++++ Dataset records ++++

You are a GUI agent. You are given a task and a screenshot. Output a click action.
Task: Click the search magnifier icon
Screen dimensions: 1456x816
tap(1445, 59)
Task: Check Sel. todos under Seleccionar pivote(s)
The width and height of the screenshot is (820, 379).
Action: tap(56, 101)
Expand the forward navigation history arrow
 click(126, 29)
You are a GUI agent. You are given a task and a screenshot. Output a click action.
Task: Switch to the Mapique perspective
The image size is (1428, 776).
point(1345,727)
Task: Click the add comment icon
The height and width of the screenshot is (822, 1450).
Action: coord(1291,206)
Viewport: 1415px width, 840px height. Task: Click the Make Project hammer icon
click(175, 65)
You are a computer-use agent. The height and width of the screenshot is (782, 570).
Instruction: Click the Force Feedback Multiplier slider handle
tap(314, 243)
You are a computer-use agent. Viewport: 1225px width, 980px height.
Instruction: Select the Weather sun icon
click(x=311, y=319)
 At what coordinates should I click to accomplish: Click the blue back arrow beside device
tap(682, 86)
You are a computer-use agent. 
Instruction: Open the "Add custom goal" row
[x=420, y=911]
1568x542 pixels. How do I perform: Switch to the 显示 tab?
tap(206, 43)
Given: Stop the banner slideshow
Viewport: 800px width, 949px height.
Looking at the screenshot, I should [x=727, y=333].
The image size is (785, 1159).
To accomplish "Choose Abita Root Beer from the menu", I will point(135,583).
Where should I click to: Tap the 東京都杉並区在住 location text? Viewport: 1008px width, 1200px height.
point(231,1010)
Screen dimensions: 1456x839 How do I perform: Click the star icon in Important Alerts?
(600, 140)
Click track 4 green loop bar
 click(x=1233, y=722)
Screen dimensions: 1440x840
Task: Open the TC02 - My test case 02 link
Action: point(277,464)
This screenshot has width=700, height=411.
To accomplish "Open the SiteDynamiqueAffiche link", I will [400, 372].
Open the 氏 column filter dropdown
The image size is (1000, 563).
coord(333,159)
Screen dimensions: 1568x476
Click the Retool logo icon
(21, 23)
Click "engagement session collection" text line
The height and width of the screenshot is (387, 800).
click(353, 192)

++++

Stated goal: Write out all of the material above line for line, keeping every character unchanged.

Response to this exercise:
You are a GUI agent. You are given a task and a screenshot. Output a click action.
Task: Click the search magnifier icon
Screen dimensions: 1456x816
tap(1445, 59)
Task: Check Sel. todos under Seleccionar pivote(s)
The width and height of the screenshot is (820, 379).
Action: tap(56, 101)
Expand the forward navigation history arrow
 click(126, 29)
You are a GUI agent. You are given a task and a screenshot. Output a click action.
Task: Switch to the Mapique perspective
The image size is (1428, 776).
point(1345,727)
Task: Click the add comment icon
The height and width of the screenshot is (822, 1450).
Action: coord(1291,206)
Viewport: 1415px width, 840px height. Task: Click the Make Project hammer icon
click(175, 65)
You are a computer-use agent. The height and width of the screenshot is (782, 570).
Instruction: Click the Force Feedback Multiplier slider handle
tap(314, 243)
You are a computer-use agent. Viewport: 1225px width, 980px height.
Instruction: Select the Weather sun icon
click(x=311, y=319)
 At what coordinates should I click to accomplish: Click the blue back arrow beside device
tap(682, 86)
You are a computer-use agent. 
Instruction: Open the "Add custom goal" row
[x=420, y=911]
1568x542 pixels. How do I perform: Switch to the 显示 tab?
tap(206, 43)
Given: Stop the banner slideshow
Viewport: 800px width, 949px height.
Looking at the screenshot, I should [x=727, y=333].
The image size is (785, 1159).
To accomplish "Choose Abita Root Beer from the menu", I will point(135,583).
Where should I click to: Tap the 東京都杉並区在住 location text? Viewport: 1008px width, 1200px height.
point(231,1010)
Screen dimensions: 1456x839 How do I perform: Click the star icon in Important Alerts?
(600, 140)
Click track 4 green loop bar
 click(x=1233, y=722)
Screen dimensions: 1440x840
Task: Open the TC02 - My test case 02 link
Action: point(277,464)
This screenshot has width=700, height=411.
To accomplish "Open the SiteDynamiqueAffiche link", I will [400, 372].
Open the 氏 column filter dropdown
The image size is (1000, 563).
coord(333,159)
Screen dimensions: 1568x476
Click the Retool logo icon
(21, 23)
Click "engagement session collection" text line
The height and width of the screenshot is (387, 800).
click(353, 192)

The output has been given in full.